The history of light seems to have been at least as confusing as that of astronomy. People knew of the use of curved mirrors as weapons to burn using the Sun for a long time. Still there remained confusion as to the correct theory of sight. Pythagoras suggested we saw because our eyes irradiated light that reached out (like a cockroach's antennae) and touched things that we then saw. Epicurus, however suggested (300 years later) that light emanated from a source (like the Sun) and reached our eyes on reflection from objects that we then saw. Euclid, who lived during the same time however continued to accept the Pythagorean hypothesis. It wasn't until 1000 A.D., when under the influence of the Arab physicist, Alhazen, that the Pythagorean hypothesis was dropped.

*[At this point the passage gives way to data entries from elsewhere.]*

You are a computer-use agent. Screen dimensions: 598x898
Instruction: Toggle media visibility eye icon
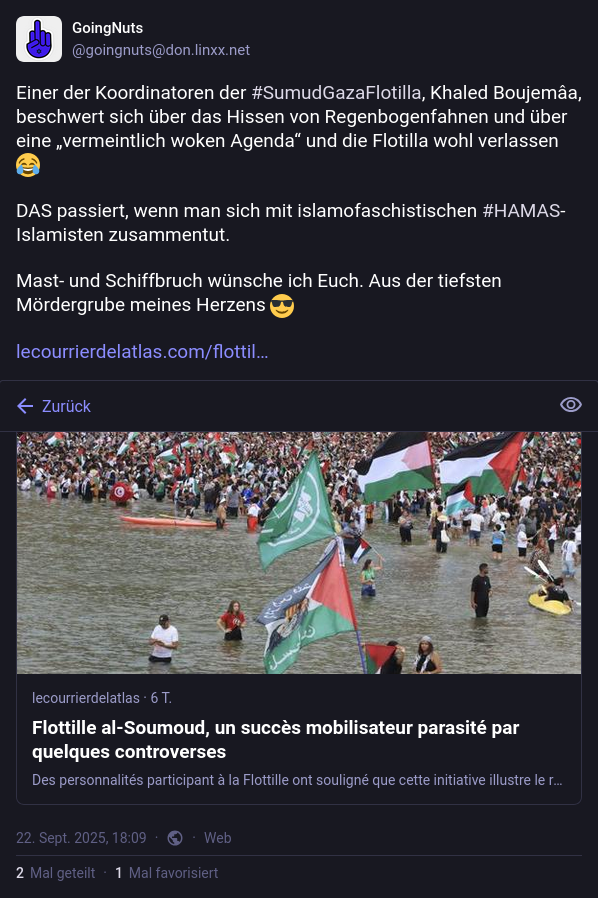click(571, 405)
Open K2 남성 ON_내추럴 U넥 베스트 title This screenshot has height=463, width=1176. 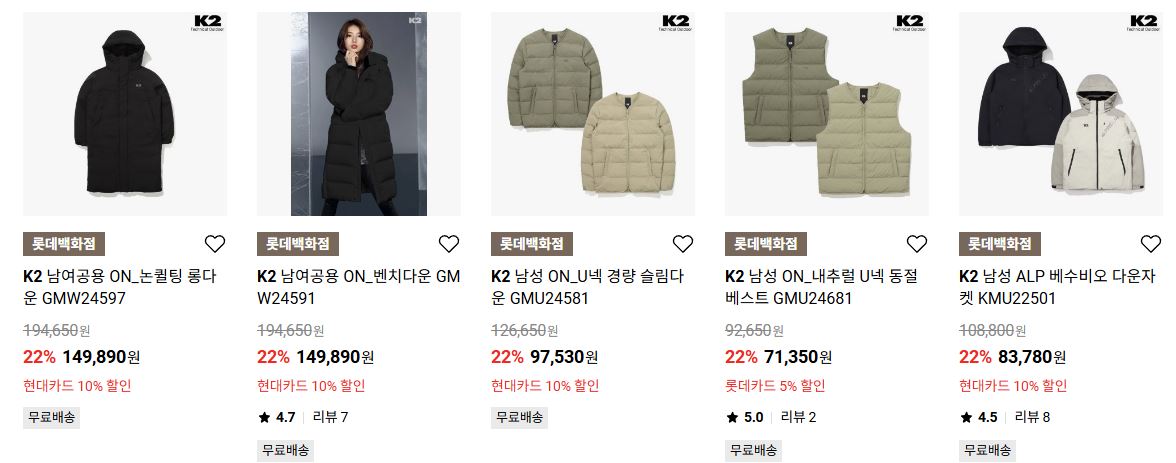click(822, 287)
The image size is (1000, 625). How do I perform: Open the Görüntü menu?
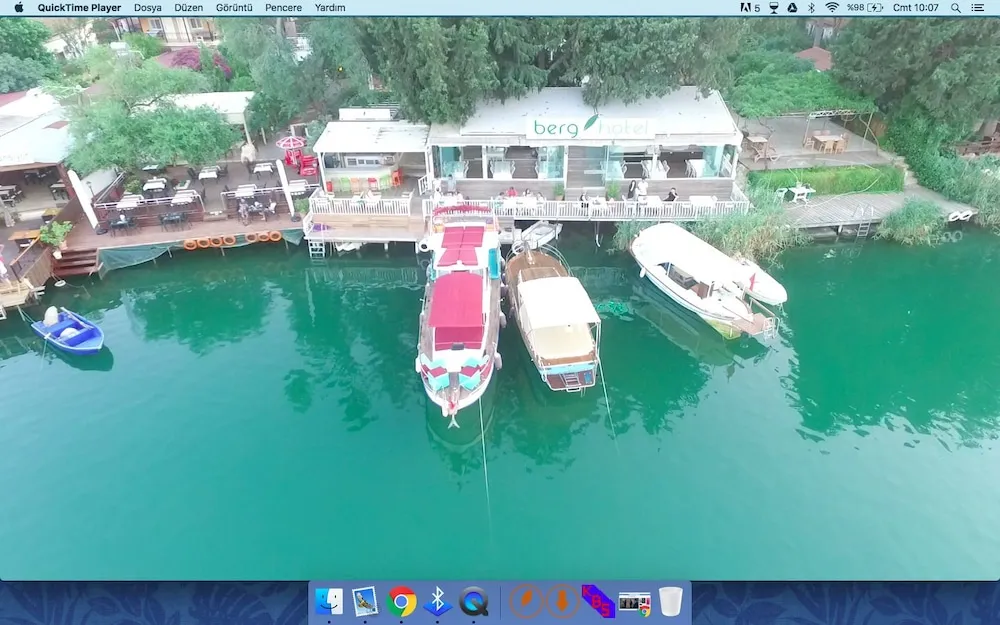tap(234, 8)
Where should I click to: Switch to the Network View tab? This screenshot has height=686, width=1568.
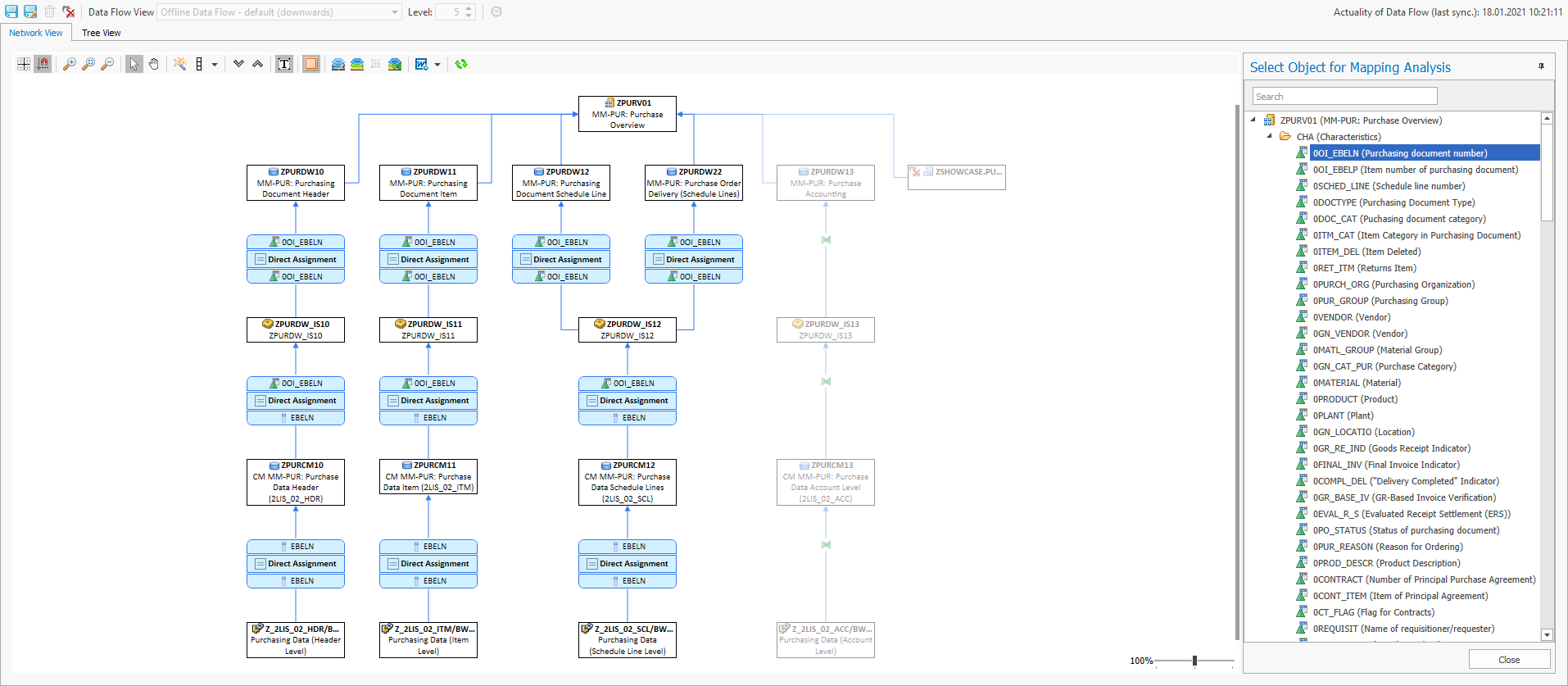pyautogui.click(x=36, y=33)
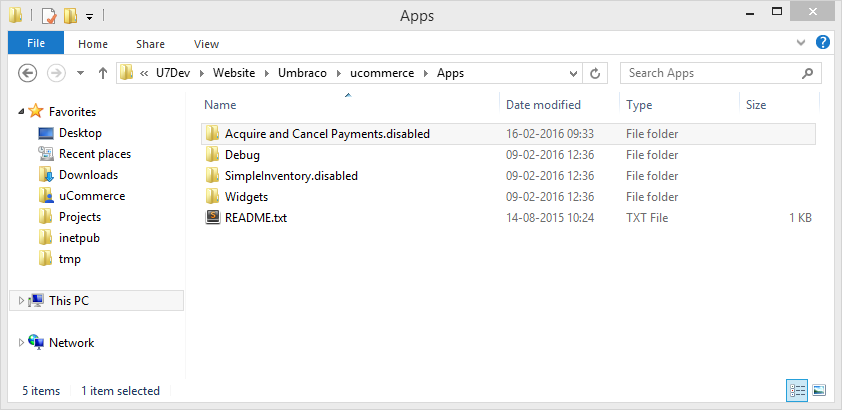Go up one folder level

(103, 73)
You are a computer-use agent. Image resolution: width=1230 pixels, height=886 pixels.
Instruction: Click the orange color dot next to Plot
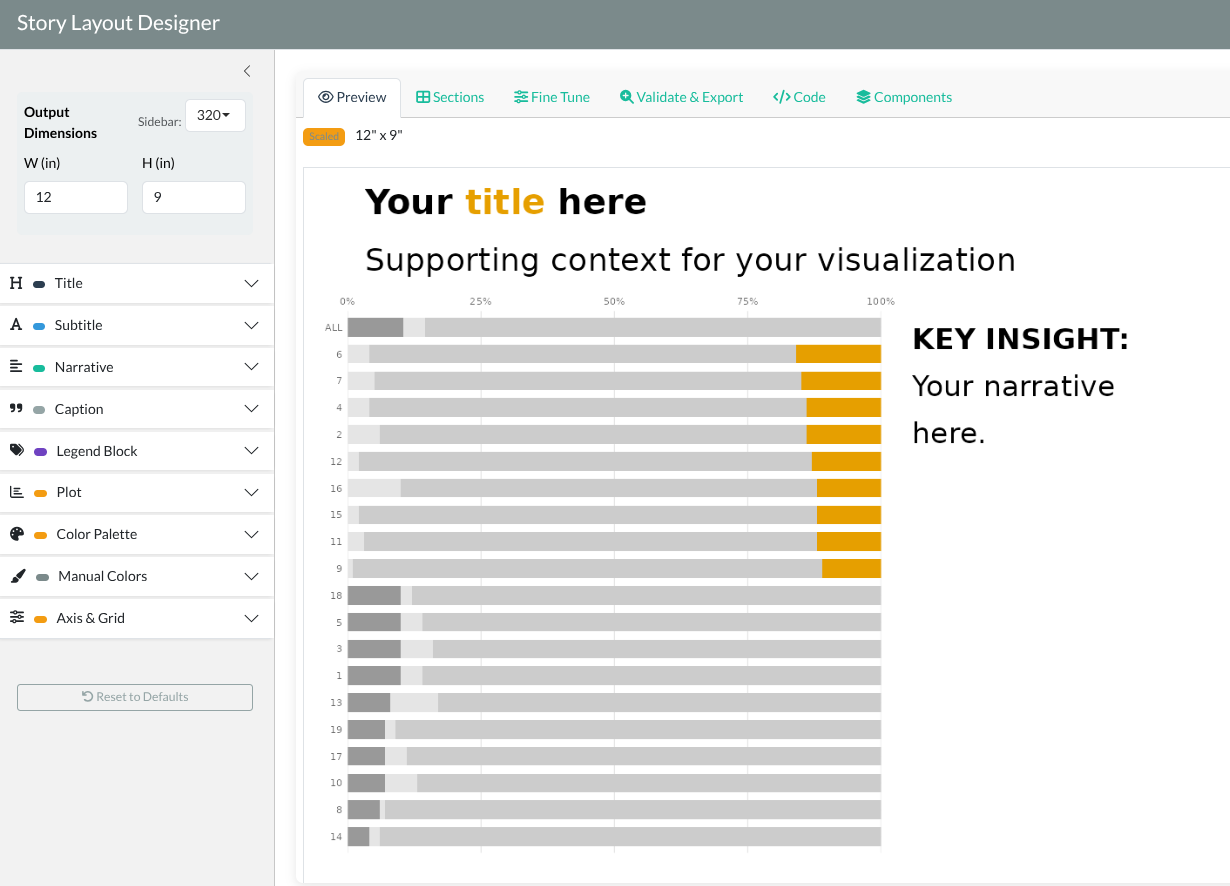tap(40, 493)
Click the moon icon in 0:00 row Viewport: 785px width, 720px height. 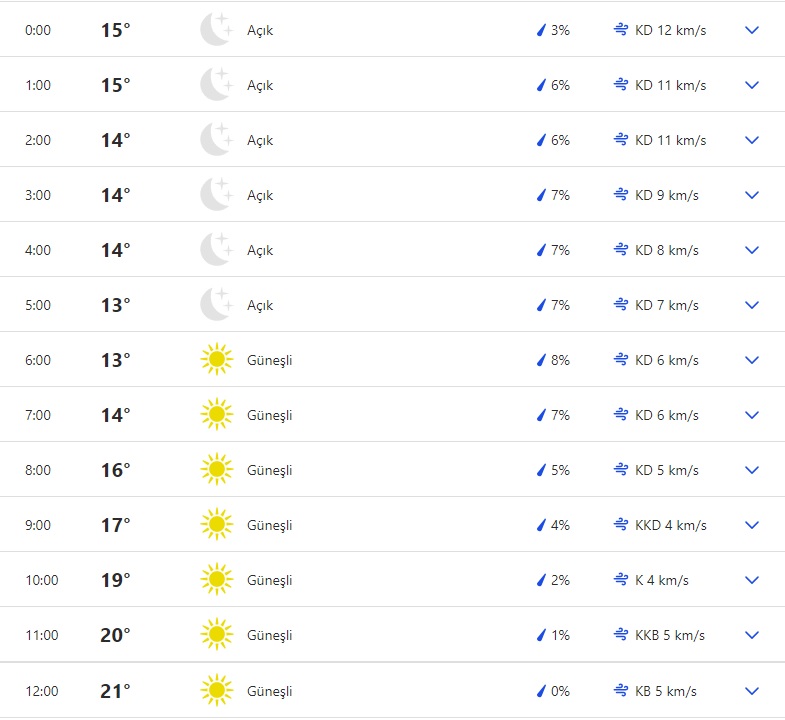pyautogui.click(x=216, y=30)

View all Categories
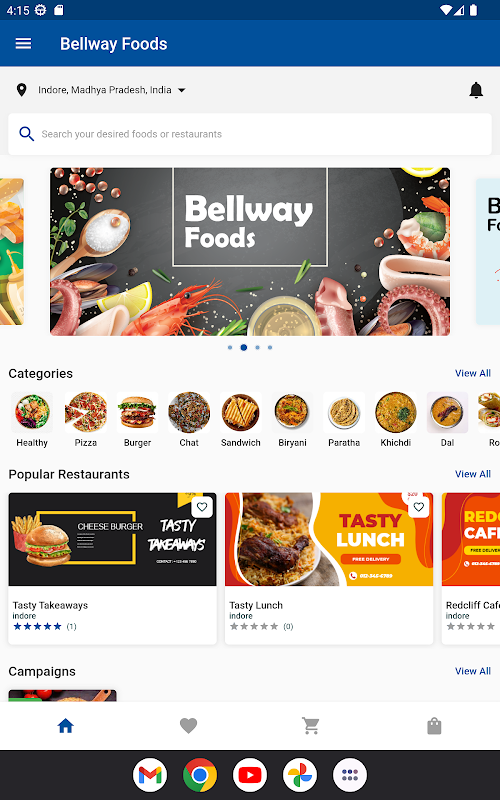tap(472, 373)
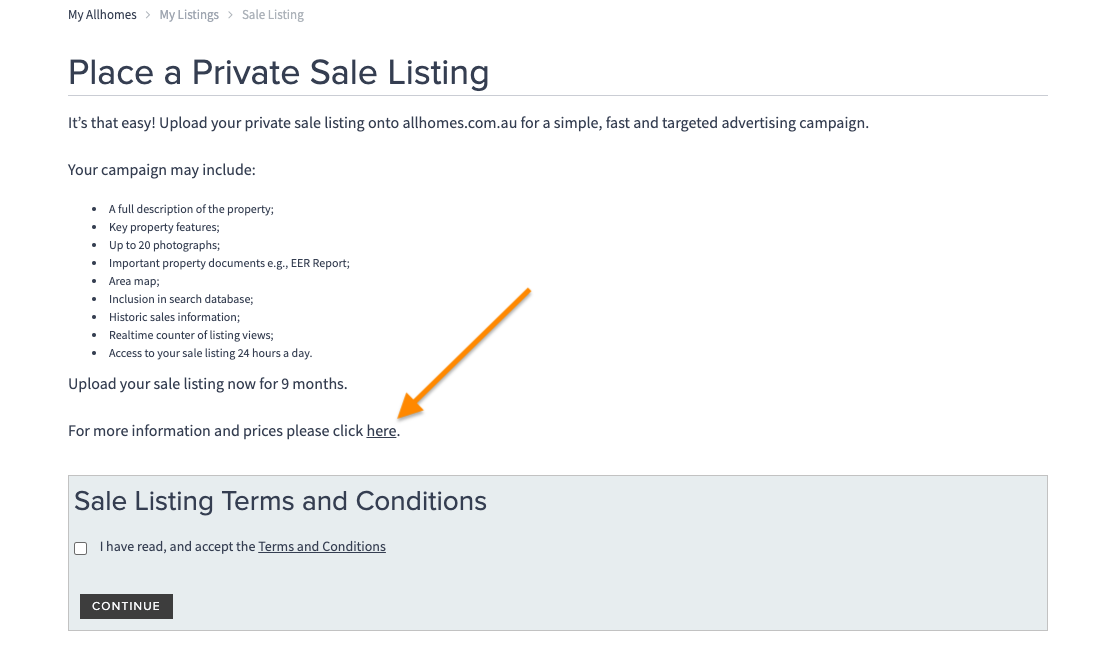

It was accepted that light propagated rectilinearly, in rays. Euclid knew that on reflection off a mirror the angle of incidence was equal to the angle of reflection. Ptolemy knew that when light passed from a lighter to a denser material (as from air into water) the direction of the ray bent towards the normal to the bounding surface between the two materials. Snell introduced the Snell's law (or the Sine law) that states that the ratio of the sine of the angle of incidence to the sine of the angle of refraction is a constant. When one of the material is vacuum then the constant is called the index of refraction of the other material. Fermat could explain these phenomenon using the Fermat's principle which stated that rays of light traveled the path of least time. This meant that the velocity of light was less in dense media than in lighter media.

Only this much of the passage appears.